GIVEN TASK: Copy the material below line for line, leaving every character unchanged.

(Word and item position data)
------
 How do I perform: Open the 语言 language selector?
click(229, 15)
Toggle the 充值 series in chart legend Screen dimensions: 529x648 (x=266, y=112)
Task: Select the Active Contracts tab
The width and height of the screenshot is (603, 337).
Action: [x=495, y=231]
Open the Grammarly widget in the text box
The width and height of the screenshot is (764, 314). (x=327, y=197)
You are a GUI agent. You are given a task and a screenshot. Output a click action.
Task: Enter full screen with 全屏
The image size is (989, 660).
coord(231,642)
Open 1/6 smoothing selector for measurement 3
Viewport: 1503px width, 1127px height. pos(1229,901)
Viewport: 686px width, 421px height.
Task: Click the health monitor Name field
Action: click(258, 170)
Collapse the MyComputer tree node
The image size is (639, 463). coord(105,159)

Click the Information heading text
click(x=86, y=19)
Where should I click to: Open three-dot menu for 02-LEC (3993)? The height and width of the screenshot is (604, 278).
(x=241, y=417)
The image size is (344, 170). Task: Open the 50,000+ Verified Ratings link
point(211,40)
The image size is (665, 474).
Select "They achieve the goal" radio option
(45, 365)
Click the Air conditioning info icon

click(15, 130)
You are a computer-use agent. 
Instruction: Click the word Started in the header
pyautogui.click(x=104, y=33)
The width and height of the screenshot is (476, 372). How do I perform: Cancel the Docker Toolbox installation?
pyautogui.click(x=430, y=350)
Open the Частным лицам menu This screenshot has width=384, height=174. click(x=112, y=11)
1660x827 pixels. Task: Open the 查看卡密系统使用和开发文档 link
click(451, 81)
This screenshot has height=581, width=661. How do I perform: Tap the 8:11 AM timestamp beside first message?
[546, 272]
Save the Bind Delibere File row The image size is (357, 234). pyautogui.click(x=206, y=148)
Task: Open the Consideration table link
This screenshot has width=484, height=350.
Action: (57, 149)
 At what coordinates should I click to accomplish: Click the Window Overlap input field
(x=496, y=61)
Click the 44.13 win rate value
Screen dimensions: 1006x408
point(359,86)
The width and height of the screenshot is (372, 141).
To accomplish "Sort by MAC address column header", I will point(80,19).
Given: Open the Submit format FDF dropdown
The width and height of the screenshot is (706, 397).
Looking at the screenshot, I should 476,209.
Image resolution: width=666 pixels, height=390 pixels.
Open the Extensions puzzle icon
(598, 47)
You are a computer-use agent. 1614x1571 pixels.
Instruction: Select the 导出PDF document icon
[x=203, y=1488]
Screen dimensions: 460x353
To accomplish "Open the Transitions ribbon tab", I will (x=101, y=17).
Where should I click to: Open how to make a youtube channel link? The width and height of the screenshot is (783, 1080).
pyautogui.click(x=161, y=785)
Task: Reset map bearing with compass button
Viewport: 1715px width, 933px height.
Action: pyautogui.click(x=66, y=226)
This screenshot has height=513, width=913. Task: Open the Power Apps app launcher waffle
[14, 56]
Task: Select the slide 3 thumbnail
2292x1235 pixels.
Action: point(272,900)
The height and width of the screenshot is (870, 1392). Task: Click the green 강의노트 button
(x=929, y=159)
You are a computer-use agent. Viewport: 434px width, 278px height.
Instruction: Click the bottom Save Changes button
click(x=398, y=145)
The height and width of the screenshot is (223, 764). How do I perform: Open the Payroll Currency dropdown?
------
EXPECTED ANSWER:
 How do I perform: Open the 语言 language selector?
click(229, 15)
Toggle the 充值 series in chart legend Screen dimensions: 529x648 (x=266, y=112)
Task: Select the Active Contracts tab
The width and height of the screenshot is (603, 337).
Action: [x=495, y=231]
Open the Grammarly widget in the text box
The width and height of the screenshot is (764, 314). (x=327, y=197)
You are a GUI agent. You are given a task and a screenshot. Output a click action.
Task: Enter full screen with 全屏
The image size is (989, 660).
coord(231,642)
Open 1/6 smoothing selector for measurement 3
Viewport: 1503px width, 1127px height. pos(1229,901)
Viewport: 686px width, 421px height.
Task: Click the health monitor Name field
Action: click(258, 170)
Collapse the MyComputer tree node
The image size is (639, 463). coord(105,159)

Click the Information heading text
click(x=86, y=19)
Where should I click to: Open three-dot menu for 02-LEC (3993)? The height and width of the screenshot is (604, 278).
(x=241, y=417)
The image size is (344, 170). Task: Open the 50,000+ Verified Ratings link
point(211,40)
The image size is (665, 474).
Select "They achieve the goal" radio option
(45, 365)
Click the Air conditioning info icon

click(15, 130)
You are a computer-use agent. 
Instruction: Click the word Started in the header
pyautogui.click(x=104, y=33)
The width and height of the screenshot is (476, 372). How do I perform: Cancel the Docker Toolbox installation?
pyautogui.click(x=430, y=350)
Open the Частным лицам menu This screenshot has width=384, height=174. click(x=112, y=11)
1660x827 pixels. Task: Open the 查看卡密系统使用和开发文档 link
click(451, 81)
This screenshot has height=581, width=661. How do I perform: Tap the 8:11 AM timestamp beside first message?
[546, 272]
Save the Bind Delibere File row The image size is (357, 234). pyautogui.click(x=206, y=148)
Task: Open the Consideration table link
This screenshot has width=484, height=350.
Action: (57, 149)
 At what coordinates should I click to accomplish: Click the Window Overlap input field
(x=496, y=61)
Click the 44.13 win rate value
Screen dimensions: 1006x408
point(359,86)
The width and height of the screenshot is (372, 141).
To accomplish "Sort by MAC address column header", I will point(80,19).
Given: Open the Submit format FDF dropdown
The width and height of the screenshot is (706, 397).
Looking at the screenshot, I should 476,209.
Image resolution: width=666 pixels, height=390 pixels.
Open the Extensions puzzle icon
(598, 47)
You are a computer-use agent. 1614x1571 pixels.
Instruction: Select the 导出PDF document icon
[x=203, y=1488]
Screen dimensions: 460x353
To accomplish "Open the Transitions ribbon tab", I will (x=101, y=17).
Where should I click to: Open how to make a youtube channel link? The width and height of the screenshot is (783, 1080).
pyautogui.click(x=161, y=785)
Task: Reset map bearing with compass button
Viewport: 1715px width, 933px height.
Action: pyautogui.click(x=66, y=226)
This screenshot has height=513, width=913. Task: Open the Power Apps app launcher waffle
[14, 56]
Task: Select the slide 3 thumbnail
2292x1235 pixels.
Action: point(272,900)
The height and width of the screenshot is (870, 1392). Task: Click the green 강의노트 button
(x=929, y=159)
You are a computer-use agent. Viewport: 434px width, 278px height.
Instruction: Click the bottom Save Changes button
click(x=398, y=145)
The height and width of the screenshot is (223, 764). How do I perform: Open the Payroll Currency dropdown?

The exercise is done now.